┏━━
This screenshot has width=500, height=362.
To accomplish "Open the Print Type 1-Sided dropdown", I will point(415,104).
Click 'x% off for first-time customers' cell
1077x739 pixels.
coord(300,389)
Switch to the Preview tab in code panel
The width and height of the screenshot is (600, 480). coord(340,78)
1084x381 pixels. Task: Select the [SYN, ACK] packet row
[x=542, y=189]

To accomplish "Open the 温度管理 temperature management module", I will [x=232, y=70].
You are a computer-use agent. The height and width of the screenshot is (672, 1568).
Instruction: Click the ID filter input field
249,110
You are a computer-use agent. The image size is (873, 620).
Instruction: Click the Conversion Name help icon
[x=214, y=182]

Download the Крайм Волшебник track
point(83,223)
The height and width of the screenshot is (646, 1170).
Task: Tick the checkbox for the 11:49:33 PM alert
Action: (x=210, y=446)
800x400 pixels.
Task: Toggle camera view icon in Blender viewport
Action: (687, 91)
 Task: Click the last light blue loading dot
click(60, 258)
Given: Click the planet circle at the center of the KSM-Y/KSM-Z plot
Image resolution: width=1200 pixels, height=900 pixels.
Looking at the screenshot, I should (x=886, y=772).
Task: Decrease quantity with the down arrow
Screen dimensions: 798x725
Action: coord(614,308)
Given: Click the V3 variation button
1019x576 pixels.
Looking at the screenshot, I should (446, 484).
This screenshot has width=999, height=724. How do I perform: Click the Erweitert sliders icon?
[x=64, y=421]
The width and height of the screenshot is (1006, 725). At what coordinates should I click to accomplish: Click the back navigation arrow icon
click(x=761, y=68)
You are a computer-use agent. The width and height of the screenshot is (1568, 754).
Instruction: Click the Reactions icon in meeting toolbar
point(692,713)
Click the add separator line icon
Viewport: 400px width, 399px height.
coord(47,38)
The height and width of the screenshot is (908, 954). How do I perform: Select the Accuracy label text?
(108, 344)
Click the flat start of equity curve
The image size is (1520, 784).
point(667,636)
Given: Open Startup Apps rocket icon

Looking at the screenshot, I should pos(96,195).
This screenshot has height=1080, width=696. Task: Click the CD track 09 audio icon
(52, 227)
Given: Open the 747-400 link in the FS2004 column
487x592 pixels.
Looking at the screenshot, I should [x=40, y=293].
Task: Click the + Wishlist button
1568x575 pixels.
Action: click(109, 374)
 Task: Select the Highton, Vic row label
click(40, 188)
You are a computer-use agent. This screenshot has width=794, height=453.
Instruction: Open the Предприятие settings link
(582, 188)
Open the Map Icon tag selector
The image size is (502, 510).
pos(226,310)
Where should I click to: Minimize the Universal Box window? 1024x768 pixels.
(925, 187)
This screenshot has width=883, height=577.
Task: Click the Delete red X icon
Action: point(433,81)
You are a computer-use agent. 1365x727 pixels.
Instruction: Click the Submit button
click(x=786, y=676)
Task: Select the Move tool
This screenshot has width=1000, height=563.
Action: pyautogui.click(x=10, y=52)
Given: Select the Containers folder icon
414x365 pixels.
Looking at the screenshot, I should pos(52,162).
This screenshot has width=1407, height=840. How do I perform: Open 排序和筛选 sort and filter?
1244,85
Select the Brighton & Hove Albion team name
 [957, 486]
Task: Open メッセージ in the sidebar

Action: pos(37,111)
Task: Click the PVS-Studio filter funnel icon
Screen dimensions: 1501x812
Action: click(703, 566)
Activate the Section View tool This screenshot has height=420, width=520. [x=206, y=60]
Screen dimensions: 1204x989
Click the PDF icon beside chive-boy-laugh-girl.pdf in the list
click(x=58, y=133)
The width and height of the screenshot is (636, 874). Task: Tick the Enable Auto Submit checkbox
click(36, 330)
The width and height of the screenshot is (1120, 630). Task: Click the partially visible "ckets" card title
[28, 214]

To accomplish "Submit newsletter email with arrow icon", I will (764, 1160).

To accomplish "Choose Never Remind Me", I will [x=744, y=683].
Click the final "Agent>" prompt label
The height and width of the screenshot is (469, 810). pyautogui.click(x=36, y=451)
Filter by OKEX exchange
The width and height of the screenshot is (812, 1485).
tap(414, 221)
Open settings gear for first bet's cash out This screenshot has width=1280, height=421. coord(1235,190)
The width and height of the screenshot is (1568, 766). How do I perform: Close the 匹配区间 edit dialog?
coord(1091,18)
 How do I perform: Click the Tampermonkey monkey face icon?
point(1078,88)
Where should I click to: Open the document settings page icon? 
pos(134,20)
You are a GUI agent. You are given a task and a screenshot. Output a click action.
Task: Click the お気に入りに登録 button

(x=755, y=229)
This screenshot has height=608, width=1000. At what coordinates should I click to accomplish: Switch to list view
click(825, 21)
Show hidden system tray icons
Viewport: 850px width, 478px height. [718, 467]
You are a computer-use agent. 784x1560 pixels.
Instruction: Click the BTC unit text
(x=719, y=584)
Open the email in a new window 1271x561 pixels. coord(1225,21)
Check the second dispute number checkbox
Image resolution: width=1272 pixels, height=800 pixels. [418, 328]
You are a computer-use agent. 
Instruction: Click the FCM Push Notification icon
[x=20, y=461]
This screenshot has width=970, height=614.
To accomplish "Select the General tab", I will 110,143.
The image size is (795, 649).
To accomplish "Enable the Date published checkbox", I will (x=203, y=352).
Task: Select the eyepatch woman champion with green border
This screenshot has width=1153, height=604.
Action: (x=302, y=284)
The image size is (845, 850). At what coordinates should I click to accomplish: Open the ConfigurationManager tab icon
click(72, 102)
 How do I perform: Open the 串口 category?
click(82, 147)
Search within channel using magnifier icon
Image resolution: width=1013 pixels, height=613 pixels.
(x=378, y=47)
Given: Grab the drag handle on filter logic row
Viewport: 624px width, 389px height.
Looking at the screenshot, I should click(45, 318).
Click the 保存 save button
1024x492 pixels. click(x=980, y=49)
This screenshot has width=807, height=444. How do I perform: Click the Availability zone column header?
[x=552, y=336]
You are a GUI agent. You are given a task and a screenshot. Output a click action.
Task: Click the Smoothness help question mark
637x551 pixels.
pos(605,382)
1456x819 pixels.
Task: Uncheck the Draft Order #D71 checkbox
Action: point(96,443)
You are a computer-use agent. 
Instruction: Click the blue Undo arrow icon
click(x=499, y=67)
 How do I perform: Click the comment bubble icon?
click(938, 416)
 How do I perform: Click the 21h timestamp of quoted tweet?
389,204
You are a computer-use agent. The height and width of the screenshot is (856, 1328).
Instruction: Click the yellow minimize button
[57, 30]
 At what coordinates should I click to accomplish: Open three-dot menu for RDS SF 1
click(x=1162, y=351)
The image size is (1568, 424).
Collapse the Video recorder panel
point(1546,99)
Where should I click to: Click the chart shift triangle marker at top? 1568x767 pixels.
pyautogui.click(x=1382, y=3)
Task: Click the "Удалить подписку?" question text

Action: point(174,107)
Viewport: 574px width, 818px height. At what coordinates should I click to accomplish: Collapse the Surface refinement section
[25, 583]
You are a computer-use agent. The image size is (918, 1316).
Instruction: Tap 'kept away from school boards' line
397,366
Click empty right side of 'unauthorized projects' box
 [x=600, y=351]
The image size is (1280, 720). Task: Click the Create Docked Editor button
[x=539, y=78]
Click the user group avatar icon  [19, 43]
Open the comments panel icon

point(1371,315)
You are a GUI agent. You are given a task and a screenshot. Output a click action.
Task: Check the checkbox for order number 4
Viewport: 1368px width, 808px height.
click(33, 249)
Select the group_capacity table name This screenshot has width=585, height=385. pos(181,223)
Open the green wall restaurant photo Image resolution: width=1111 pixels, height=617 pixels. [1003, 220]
┗━━
▶ _PROBLEM REQUIREMENTS_
Copy the entries exactly, leaving no line out.

▶ _TASK RESULT_
This screenshot has width=500, height=362.
To accomplish "Open the Print Type 1-Sided dropdown", I will point(415,104).
Click 'x% off for first-time customers' cell
1077x739 pixels.
coord(300,389)
Switch to the Preview tab in code panel
The width and height of the screenshot is (600, 480). coord(340,78)
1084x381 pixels. Task: Select the [SYN, ACK] packet row
[x=542, y=189]

To accomplish "Open the 温度管理 temperature management module", I will [x=232, y=70].
You are a computer-use agent. The height and width of the screenshot is (672, 1568).
Instruction: Click the ID filter input field
249,110
You are a computer-use agent. The image size is (873, 620).
Instruction: Click the Conversion Name help icon
[x=214, y=182]

Download the Крайм Волшебник track
point(83,223)
The height and width of the screenshot is (646, 1170).
Task: Tick the checkbox for the 11:49:33 PM alert
Action: (x=210, y=446)
800x400 pixels.
Task: Toggle camera view icon in Blender viewport
Action: (687, 91)
 Task: Click the last light blue loading dot
click(60, 258)
Given: Click the planet circle at the center of the KSM-Y/KSM-Z plot
Image resolution: width=1200 pixels, height=900 pixels.
Looking at the screenshot, I should (x=886, y=772).
Task: Decrease quantity with the down arrow
Screen dimensions: 798x725
Action: coord(614,308)
Given: Click the V3 variation button
1019x576 pixels.
Looking at the screenshot, I should (446, 484).
This screenshot has width=999, height=724. How do I perform: Click the Erweitert sliders icon?
[x=64, y=421]
The width and height of the screenshot is (1006, 725). At what coordinates should I click to accomplish: Click the back navigation arrow icon
click(x=761, y=68)
You are a computer-use agent. The width and height of the screenshot is (1568, 754).
Instruction: Click the Reactions icon in meeting toolbar
point(692,713)
Click the add separator line icon
Viewport: 400px width, 399px height.
coord(47,38)
The height and width of the screenshot is (908, 954). How do I perform: Select the Accuracy label text?
(108, 344)
Click the flat start of equity curve
The image size is (1520, 784).
point(667,636)
Given: Open Startup Apps rocket icon

Looking at the screenshot, I should pos(96,195).
This screenshot has height=1080, width=696. Task: Click the CD track 09 audio icon
(52, 227)
Given: Open the 747-400 link in the FS2004 column
487x592 pixels.
Looking at the screenshot, I should [x=40, y=293].
Task: Click the + Wishlist button
1568x575 pixels.
Action: click(109, 374)
 Task: Select the Highton, Vic row label
click(40, 188)
You are a computer-use agent. This screenshot has width=794, height=453.
Instruction: Open the Предприятие settings link
(582, 188)
Open the Map Icon tag selector
The image size is (502, 510).
pos(226,310)
Where should I click to: Minimize the Universal Box window? 1024x768 pixels.
(925, 187)
This screenshot has width=883, height=577.
Task: Click the Delete red X icon
Action: point(433,81)
You are a computer-use agent. 1365x727 pixels.
Instruction: Click the Submit button
click(x=786, y=676)
Task: Select the Move tool
This screenshot has width=1000, height=563.
Action: pyautogui.click(x=10, y=52)
Given: Select the Containers folder icon
414x365 pixels.
Looking at the screenshot, I should pos(52,162).
This screenshot has width=1407, height=840. How do I perform: Open 排序和筛选 sort and filter?
1244,85
Select the Brighton & Hove Albion team name
 [957, 486]
Task: Open メッセージ in the sidebar

Action: pos(37,111)
Task: Click the PVS-Studio filter funnel icon
Screen dimensions: 1501x812
Action: click(703, 566)
Activate the Section View tool This screenshot has height=420, width=520. [x=206, y=60]
Screen dimensions: 1204x989
Click the PDF icon beside chive-boy-laugh-girl.pdf in the list
click(x=58, y=133)
The width and height of the screenshot is (636, 874). Task: Tick the Enable Auto Submit checkbox
click(36, 330)
The width and height of the screenshot is (1120, 630). Task: Click the partially visible "ckets" card title
[28, 214]

To accomplish "Submit newsletter email with arrow icon", I will (764, 1160).

To accomplish "Choose Never Remind Me", I will [x=744, y=683].
Click the final "Agent>" prompt label
The height and width of the screenshot is (469, 810). pyautogui.click(x=36, y=451)
Filter by OKEX exchange
The width and height of the screenshot is (812, 1485).
tap(414, 221)
Open settings gear for first bet's cash out This screenshot has width=1280, height=421. coord(1235,190)
The width and height of the screenshot is (1568, 766). How do I perform: Close the 匹配区间 edit dialog?
coord(1091,18)
 How do I perform: Click the Tampermonkey monkey face icon?
point(1078,88)
Where should I click to: Open the document settings page icon? 
pos(134,20)
You are a GUI agent. You are given a task and a screenshot. Output a click action.
Task: Click the お気に入りに登録 button

(x=755, y=229)
This screenshot has height=608, width=1000. At what coordinates should I click to accomplish: Switch to list view
click(825, 21)
Show hidden system tray icons
Viewport: 850px width, 478px height. [718, 467]
You are a computer-use agent. 784x1560 pixels.
Instruction: Click the BTC unit text
(x=719, y=584)
Open the email in a new window 1271x561 pixels. coord(1225,21)
Check the second dispute number checkbox
Image resolution: width=1272 pixels, height=800 pixels. [418, 328]
You are a computer-use agent. 
Instruction: Click the FCM Push Notification icon
[x=20, y=461]
This screenshot has width=970, height=614.
To accomplish "Select the General tab", I will 110,143.
The image size is (795, 649).
To accomplish "Enable the Date published checkbox", I will (x=203, y=352).
Task: Select the eyepatch woman champion with green border
This screenshot has width=1153, height=604.
Action: (x=302, y=284)
The image size is (845, 850). At what coordinates should I click to accomplish: Open the ConfigurationManager tab icon
click(72, 102)
 How do I perform: Open the 串口 category?
click(82, 147)
Search within channel using magnifier icon
Image resolution: width=1013 pixels, height=613 pixels.
(x=378, y=47)
Given: Grab the drag handle on filter logic row
Viewport: 624px width, 389px height.
Looking at the screenshot, I should click(45, 318).
Click the 保存 save button
1024x492 pixels. click(x=980, y=49)
This screenshot has width=807, height=444. How do I perform: Click the Availability zone column header?
[x=552, y=336]
You are a GUI agent. You are given a task and a screenshot. Output a click action.
Task: Click the Smoothness help question mark
637x551 pixels.
pos(605,382)
1456x819 pixels.
Task: Uncheck the Draft Order #D71 checkbox
Action: point(96,443)
You are a computer-use agent. 
Instruction: Click the blue Undo arrow icon
click(x=499, y=67)
 How do I perform: Click the comment bubble icon?
click(938, 416)
 How do I perform: Click the 21h timestamp of quoted tweet?
389,204
You are a computer-use agent. The height and width of the screenshot is (856, 1328).
Instruction: Click the yellow minimize button
[57, 30]
 At what coordinates should I click to accomplish: Open three-dot menu for RDS SF 1
click(x=1162, y=351)
The image size is (1568, 424).
Collapse the Video recorder panel
point(1546,99)
Where should I click to: Click the chart shift triangle marker at top? 1568x767 pixels.
pyautogui.click(x=1382, y=3)
Task: Click the "Удалить подписку?" question text

Action: point(174,107)
Viewport: 574px width, 818px height. At what coordinates should I click to accomplish: Collapse the Surface refinement section
[25, 583]
You are a computer-use agent. The image size is (918, 1316).
Instruction: Tap 'kept away from school boards' line
397,366
Click empty right side of 'unauthorized projects' box
 [x=600, y=351]
The image size is (1280, 720). Task: Click the Create Docked Editor button
[x=539, y=78]
Click the user group avatar icon  [19, 43]
Open the comments panel icon

point(1371,315)
You are a GUI agent. You are given a task and a screenshot. Output a click action.
Task: Check the checkbox for order number 4
Viewport: 1368px width, 808px height.
click(33, 249)
Select the group_capacity table name This screenshot has width=585, height=385. pos(181,223)
Open the green wall restaurant photo Image resolution: width=1111 pixels, height=617 pixels. [1003, 220]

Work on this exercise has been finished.